Möglich sind dabei sogar die Exmatrikulation des Studierenden und die Einleitung eines Ordnungswidrigkeitenverfahrens. So sieht etwa die Prüfungsordnung für den Bachelorstudiengang Erziehungswissenschaft (1-Fach-Bachelor) der Humanwissenschaftlichen Fakultät der Universität zu Köln vom 22. Dezember 2015 vor, dass dann, wenn eine Prüfungskandidatin oder ein Prüfungskandidat versucht, das Ergebnis einer Prüfungsleistung durch Täuschung, zum Beispiel das Mitführen nicht zugelassener Arbeits- und Hilfsmittel, zu eigenem Vorteil zu beeinflussen, die betreffende Prüfungsleistung als mit „mangelhaft (5,0)“ oder „nicht bestanden“ bewertet wird. In schwerwiegenden Fällen, zum Beispiel bei wissenschaftlichem Fehlverhalten, oder im Wiederholungsfall kann der Prüfungsausschuss die Prüfungskandidatin oder den Prüfungskandidaten von der Erbringung weiterer Prüfungsleistungen ausschließen, wodurch der Prüfungsanspruch im Studiengang erlischt. Wissenschaftliches Fehlverhalten liegt insbesondere vor, wenn bewusst, willentlich oder grob fahrlässig bei wissenschaftlichen Arbeiten Falschangaben gemacht werden, unter Anmaßung der Autorinnen- oder Autorenschaft (Plagiat) geistiges Eigentum Anderer durch die unbefugte Verwertung verletzt wird, geistiges Eigentum Anderer verfälscht wiedergegeben wird oder eine schwere Beeinträchtigung der Forschungstätigkeit Anderer verursacht wird.
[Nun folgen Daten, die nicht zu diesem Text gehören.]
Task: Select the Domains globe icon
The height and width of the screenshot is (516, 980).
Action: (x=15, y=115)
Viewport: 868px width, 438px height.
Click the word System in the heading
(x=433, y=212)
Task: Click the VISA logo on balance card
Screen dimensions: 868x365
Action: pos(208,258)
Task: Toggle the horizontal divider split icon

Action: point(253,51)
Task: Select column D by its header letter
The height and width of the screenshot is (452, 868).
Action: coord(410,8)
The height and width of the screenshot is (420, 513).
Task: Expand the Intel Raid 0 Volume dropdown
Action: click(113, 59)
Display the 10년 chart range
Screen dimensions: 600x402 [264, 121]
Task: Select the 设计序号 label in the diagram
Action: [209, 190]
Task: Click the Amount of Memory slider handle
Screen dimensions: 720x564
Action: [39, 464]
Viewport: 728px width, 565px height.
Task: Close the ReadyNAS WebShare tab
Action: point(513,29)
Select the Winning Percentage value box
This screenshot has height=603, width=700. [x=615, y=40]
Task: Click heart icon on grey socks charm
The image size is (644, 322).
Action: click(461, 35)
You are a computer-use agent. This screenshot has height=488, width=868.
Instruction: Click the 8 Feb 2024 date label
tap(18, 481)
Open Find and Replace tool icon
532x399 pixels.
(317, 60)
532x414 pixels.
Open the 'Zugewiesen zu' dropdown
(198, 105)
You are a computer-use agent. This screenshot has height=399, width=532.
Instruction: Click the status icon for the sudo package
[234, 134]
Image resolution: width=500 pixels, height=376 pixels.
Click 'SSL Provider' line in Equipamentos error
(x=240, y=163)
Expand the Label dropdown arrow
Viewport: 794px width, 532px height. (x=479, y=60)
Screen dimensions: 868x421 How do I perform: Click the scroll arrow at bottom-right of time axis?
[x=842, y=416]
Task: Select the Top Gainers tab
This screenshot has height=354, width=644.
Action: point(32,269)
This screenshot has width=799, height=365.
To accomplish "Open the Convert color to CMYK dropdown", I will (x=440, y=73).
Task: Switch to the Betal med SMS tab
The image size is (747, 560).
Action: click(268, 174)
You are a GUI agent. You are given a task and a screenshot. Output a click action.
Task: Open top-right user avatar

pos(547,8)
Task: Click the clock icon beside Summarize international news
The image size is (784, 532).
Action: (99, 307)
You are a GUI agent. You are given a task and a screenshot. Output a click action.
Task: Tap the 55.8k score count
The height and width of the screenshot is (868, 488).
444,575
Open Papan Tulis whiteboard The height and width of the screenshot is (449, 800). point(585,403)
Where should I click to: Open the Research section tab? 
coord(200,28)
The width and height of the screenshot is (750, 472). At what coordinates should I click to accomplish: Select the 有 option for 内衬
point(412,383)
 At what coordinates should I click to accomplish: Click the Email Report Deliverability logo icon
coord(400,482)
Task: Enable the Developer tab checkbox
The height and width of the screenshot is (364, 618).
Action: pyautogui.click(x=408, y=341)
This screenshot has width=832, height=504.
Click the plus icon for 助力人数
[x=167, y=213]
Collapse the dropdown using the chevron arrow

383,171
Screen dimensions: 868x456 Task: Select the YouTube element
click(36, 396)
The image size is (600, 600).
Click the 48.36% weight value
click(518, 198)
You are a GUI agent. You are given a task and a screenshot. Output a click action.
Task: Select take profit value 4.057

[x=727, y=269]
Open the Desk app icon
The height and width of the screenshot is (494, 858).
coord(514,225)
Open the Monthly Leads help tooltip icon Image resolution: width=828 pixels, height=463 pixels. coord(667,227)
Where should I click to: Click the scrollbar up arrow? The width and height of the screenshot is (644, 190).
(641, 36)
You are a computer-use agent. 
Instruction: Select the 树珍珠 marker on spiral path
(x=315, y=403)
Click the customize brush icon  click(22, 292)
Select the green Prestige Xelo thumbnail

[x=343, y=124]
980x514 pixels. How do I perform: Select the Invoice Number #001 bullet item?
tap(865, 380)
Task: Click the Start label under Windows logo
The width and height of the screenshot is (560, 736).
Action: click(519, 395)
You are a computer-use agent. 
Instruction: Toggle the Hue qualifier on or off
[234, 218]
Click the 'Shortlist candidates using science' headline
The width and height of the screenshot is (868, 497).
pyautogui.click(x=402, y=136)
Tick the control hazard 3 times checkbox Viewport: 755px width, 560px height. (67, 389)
Nach § 63 Abs. 5 HG kann die damit einhergehende Ordnungswidrigkeit mit einer Geldbuße von bis zu 50.000 Euro geahndet werden.

 

Fehlt es an einer eindeutigen Vorgabe der im Rahmen der „Open-Book-Prüfung“ zugelassenen Hilfsmittel seitens der prüfenden Universität ist damit ein erhebliches Risiko für den Studierenden verbunden.

 

Auch bei „Open Book-Prüfungen“, bei denen sämtliche Hilfsmittel zugelassen sind, beruhen die Erstellung der Aufgabe und die Auswahl der Prüfungsthemen auf fachwissenschaftlichen und prüfungsspezifischen Gesichtspunkten (vgl. OVG Niedersachsen, Beschl. v. 04.07.2019 – 2 LA 1667/17 - Rn. 7, juris). Dabei hängt die Art der Prüfung neben Regelungen in der Prüfungsordnung auch von den zu prüfenden Lerninhalten ab. Mit Hausarbeiten können etwa, auch wenn sie anders als klassische Hausarbeiten und insofern eher vergleichbar Klausuren mit einer Begrenzung der Bearbeitungszeit auf Stunden statt Wochen oder Monate gestellt werden, bestimmte Lerninhalte (z. B. bloßes Wissen) nicht geprüft werden. Gleichwohl stellten auch „Open Book Prüfungen“ Formen der Prüfung dar, so dass die Zulassung „sämtlicher“ Hilfsmittel nicht die Verwendung von Lösungen anderer Studierender beinhaltet. Vielmehr führt die Zulassung von Hilfsmitteln dazu, dass beispielsweise vor der Klausur erstellte Unterlagen der Studierenden benutzt werden dürfen, auch Hilfsmaterial wie Lehrbücher oder Kommentare (vgl. VG Ansbach, Urteil vom 26. Oktober 2009 – AN 4 K 08.01857 –, juris). Dadurch führt das Open Book-Format zu einer starken Verschiebung der Gewichtung von Wissensfragen zu Transferfragen (vgl. VG Leipzig, Beschluss vom 02. Februar 2021 – 7 L 41/21 –, juris). Dieser Sinn und Zweck der Prüfung wäre somit verfehlt, wenn bei „open Book-Prüfungen“ die eigene Prüfungsleistung durch Dritte ersetzt würde.

 

Eine audio-visuelle Übertragung (Videoaufsicht) ist im Übrigen nach der Rechtsprechung zur Vermeidung von Täuschungsversuchen bei Prüfungen geeignet und mit höherrangigem Recht vereinbar; dies gilt auch für „Open Book-Klausuren“ (Oberverwaltungsgericht für das Land Schleswig-Holstein, Beschluss vom 03. März 2021 – 3 MR 7/21 –, juris).